**Supplied data:**
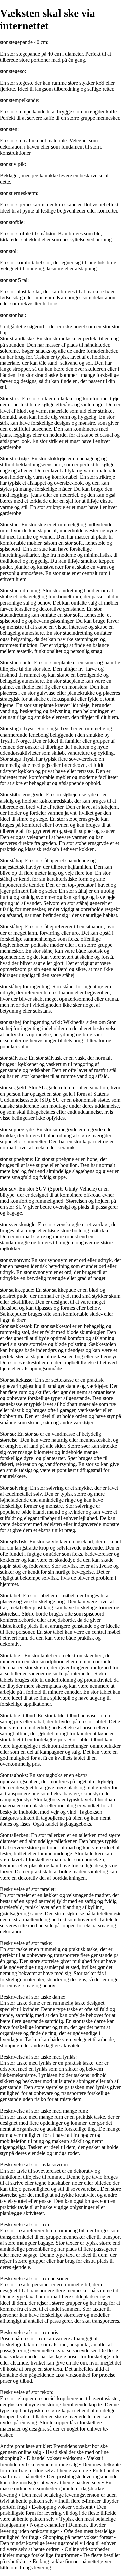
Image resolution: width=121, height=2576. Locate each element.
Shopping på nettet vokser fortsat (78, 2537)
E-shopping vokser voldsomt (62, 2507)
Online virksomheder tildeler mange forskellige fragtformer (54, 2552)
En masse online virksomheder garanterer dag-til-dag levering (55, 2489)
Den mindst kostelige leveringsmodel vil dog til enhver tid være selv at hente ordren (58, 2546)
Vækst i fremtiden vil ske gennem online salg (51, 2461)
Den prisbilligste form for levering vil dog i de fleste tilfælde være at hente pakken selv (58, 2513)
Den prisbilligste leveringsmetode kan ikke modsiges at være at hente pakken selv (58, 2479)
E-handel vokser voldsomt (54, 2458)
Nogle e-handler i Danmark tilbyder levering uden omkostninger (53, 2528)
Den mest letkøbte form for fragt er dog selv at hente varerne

**What to work on:** The data must be reproduced exactly, and no picture may appear in the copy.

**Answer section:**
Image resolution: width=121, height=2576. Locate each element.
Shopping på nettet vokser fortsat (78, 2537)
E-shopping vokser voldsomt (62, 2507)
Online virksomheder tildeler mange forskellige fragtformer (54, 2552)
En masse online virksomheder garanterer dag-til-dag levering (55, 2489)
Den mindst kostelige leveringsmodel vil dog til enhver tid være selv at hente ordren (58, 2546)
Vækst i fremtiden vil ske gennem online salg (51, 2461)
Den prisbilligste form for levering vil dog i de fleste tilfælde være at hente pakken selv (58, 2513)
Den prisbilligste leveringsmetode kan ikke modsiges at være at hente pakken selv (58, 2479)
E-handel vokser voldsomt (54, 2458)
Nogle e-handler i Danmark tilbyder levering uden omkostninger (53, 2528)
Den mest letkøbte form for fragt er dog selv at hente varerne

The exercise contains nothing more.